A policy task force to review the housing issue was set up in March the same year by Tung, before the SAR Government was established. In a number of public meetings, Tung had urged buyers to hold off from purchasing until later dates in view of the overheating property market. As the 9 October, 1997 date of the Chief Executive’s first policy speech approached, many wondered about what new initiatives would be announced concerning the property sector. In particular, Hong Kong’s property developers and the Hong Kong community as a whole wondered whether the Chief Executive would announce moves to curb speculation and dampen prices.

Hong Kong

Hong Kong, comprised of Hong Kong Island, the Kowloon Peninsula, the New Territories and 235 outlying islands, was located at the southern tip of China. The Island of Hong Kong had been a British colony since 1842 as a result of the First Opium War. In 1860, the Kowloon Peninsula was ceded, and in 1898, Britain was granted a rent-free 99-year lease on the New Territories and Outlying Islands, which was to expire on 1 July, 1997.

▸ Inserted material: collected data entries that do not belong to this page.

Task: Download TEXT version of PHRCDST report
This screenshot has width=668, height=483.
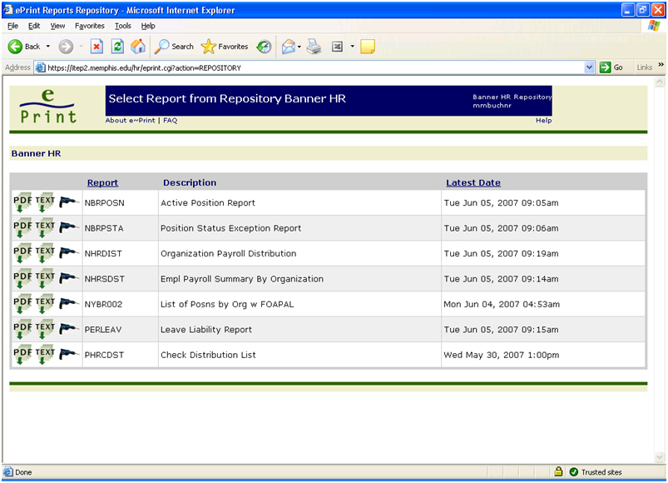Action: coord(46,355)
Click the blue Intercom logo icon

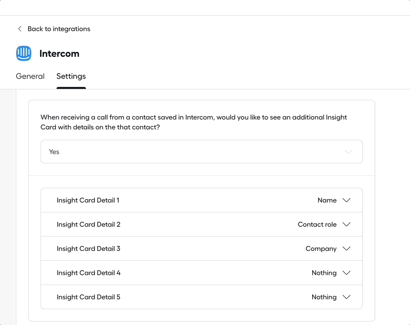(x=24, y=53)
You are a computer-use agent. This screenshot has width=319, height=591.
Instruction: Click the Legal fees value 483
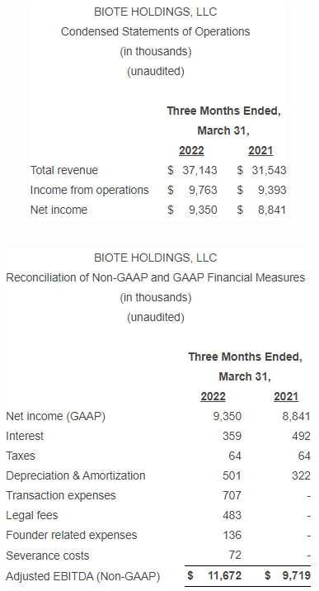[x=232, y=515]
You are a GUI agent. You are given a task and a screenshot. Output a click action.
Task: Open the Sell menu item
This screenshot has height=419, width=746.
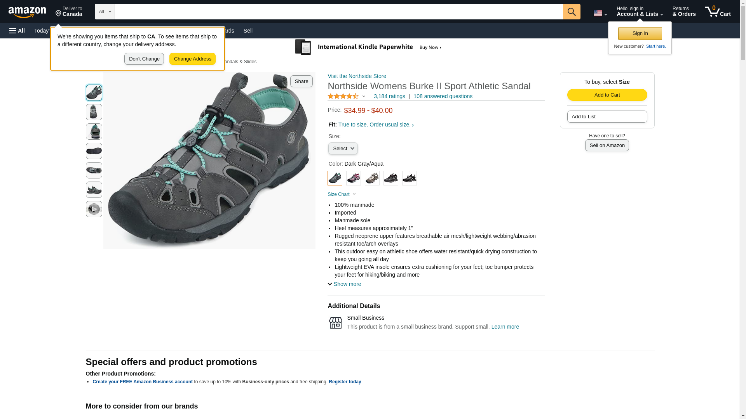[x=248, y=31]
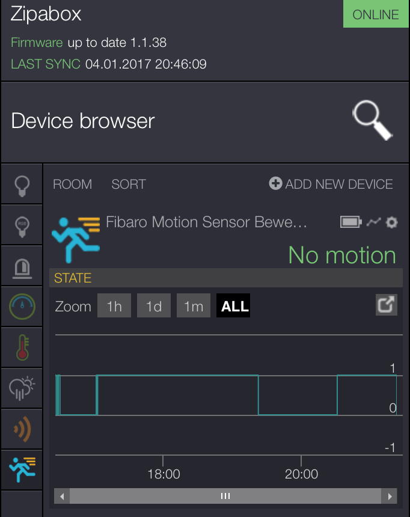The image size is (410, 517).
Task: Open the alarm siren devices category
Action: (x=22, y=266)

Hong Kong’s economy was considered one of the most successful economies in the world. According to the Institute for Management Development, Hong Kong was the world’s third-most competitive economy from 1995 to 1997. Hong Kong was able to achieve real GDP growth of 6 per cent per year from 1965 to 1975, 8.5 per cent a year from 1975 to 1985, and 6.5 per cent per year from 1985 to 1995. Between 1975 and 1995, Hong Kong’s real GDP quadrupled to more than HK$1,092 billion (US$140 billion) and real per capita GDP tripled to HK$181,040 (US$23,200).1 According to the World Bank, by 1995, Hong Kong’s per capita GDP was the fifth highest in the world on a purchasing power parity basis, behind only Luxembourg, the United States, Singapore and Switzerland. Hong Kong’s unemployment rate was generally low, averaging 2.6 per cent in 1996 and 2.5 per cent in the first quarter of 1997, for example.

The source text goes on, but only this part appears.